Monday, November 14, 2011

Parkinson's and trichloroethylene

BBC reports on a report in Annals of Neurology claiming an estimated 6-fold increase in Parkinson's risk in those exposed to the chemical, albeit with a lag time of 40 years.

Two things jump out at me in this: the long lag time and the low statistics (99 twin pairs: 1 with Parkinson's, 1 without). Two others seemed to be associated with somewhat higher risk: perchloroethylene and carbon tetrachloride. They find "No statistical link was found with the other three solvents examined in the study - toluene, xylene and n-hexane."

I don't trust that 6x number. Some increase in risk is plausible, but ...

The sample size is small enough that the uncertainty on the ratio is going to be a substantial fraction of that number 6. I can't get at the original article, but be generous and assume that almost all the participants were able to accurately self-report (warning! uncertainties here!) exposure to the chemicals: 94; 12 with exposure and 82 without. An ordinary 1-sigma fluctuation reduces that to less than 5, or more than 10. The article undoubtedly reports the error estimates, but your typical reporter is statistic illiterate and omits them. Systematic errors add to the uncertainty--remember that this is self-reported exposure.

Another factor to consider is the surprising result bias. Suppose for the sake of argument (PLEASE DON'T USE THESE NUMBERS! I JUST MADE THEM UP.) that half the solvents gave a 50% increase in risk of developing the disease. If the report had found that 50% increase in risk, that would have been an important finding, but it would not have gotten the attention of BBC. An accidental fluctuation that gives one of the ratios a value of 6 rather than 1.5 would be dramatic and make news. An accidental fluctuation that gives one of the ratios a value of 0.1 (reduces risk) would also make the news, and no doubt lead to people trying to drink xylene to treat Parkinson's. An accidental fluctuation of the 1.5 to 1 (no change in risk) would not get any attention at all, and might not even be published--which is pretty scary, when you think about it.

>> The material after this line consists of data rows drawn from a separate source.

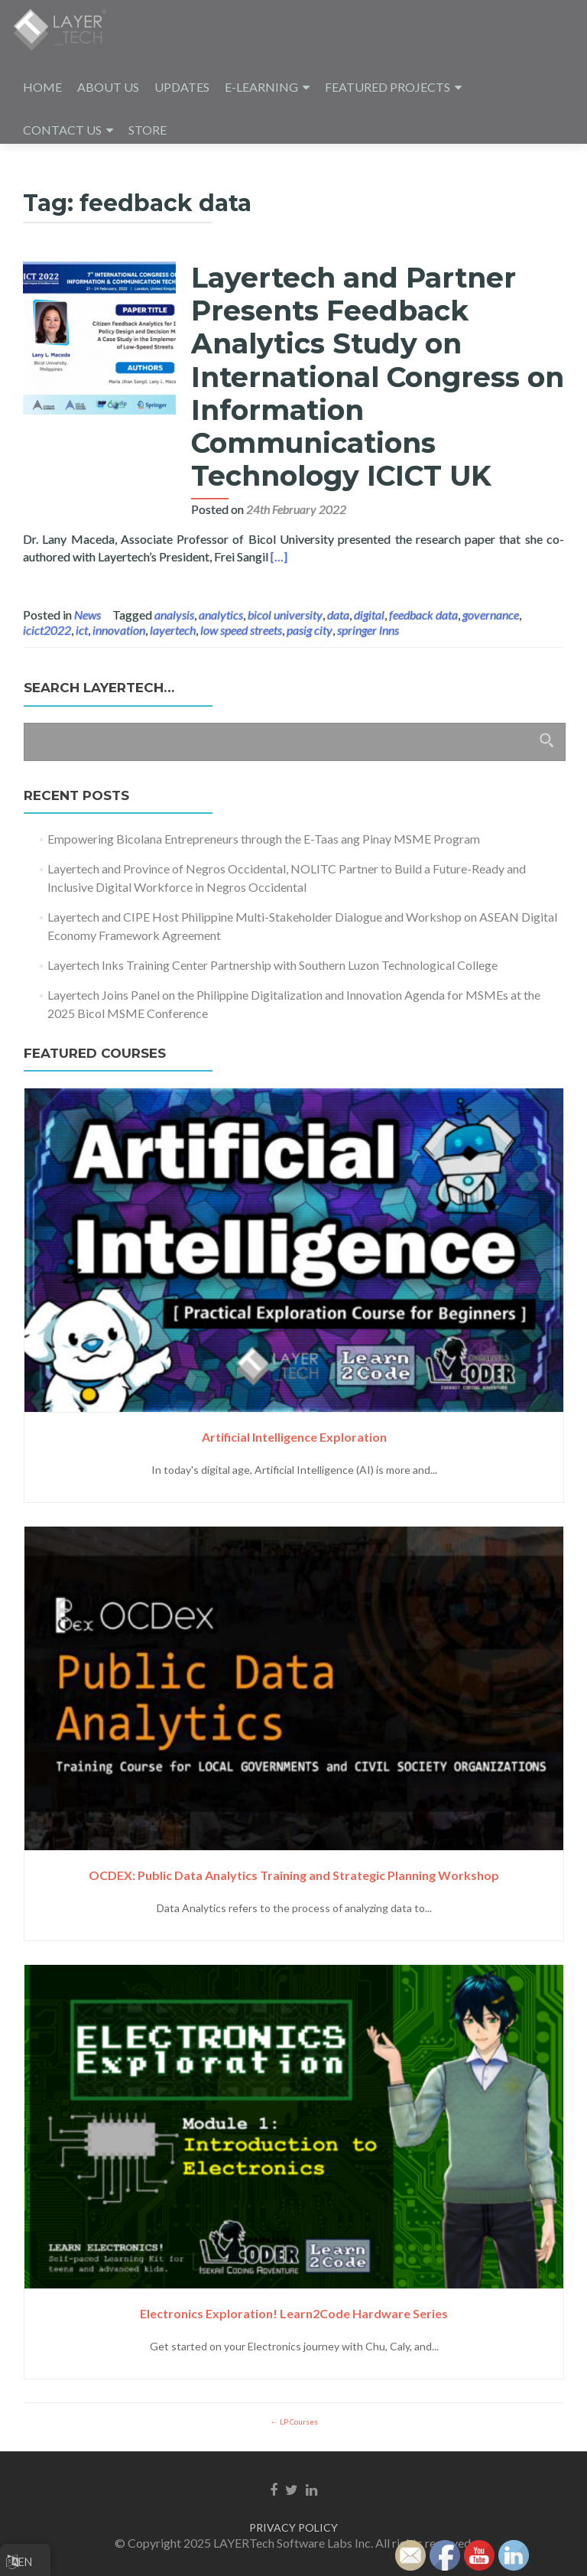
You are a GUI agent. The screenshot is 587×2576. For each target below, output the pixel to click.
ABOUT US (108, 87)
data (338, 614)
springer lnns (368, 630)
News (87, 614)
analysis (174, 614)
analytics (221, 614)
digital (369, 614)
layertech (173, 630)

The thing to keep in mind here is that if there's a 5% chance that testing one chemical on a sample this small gives a crazy result, if you are looking at 6 different ones (and the reported exposures are not correlated), you've got about a 26% chance that at least one of the comparisons will be crazy. That's why you want large sample sizes, and to repeat experiments. And why scientists, as opposed to reporters and politicians, report not just the result, but what their uncertainty is.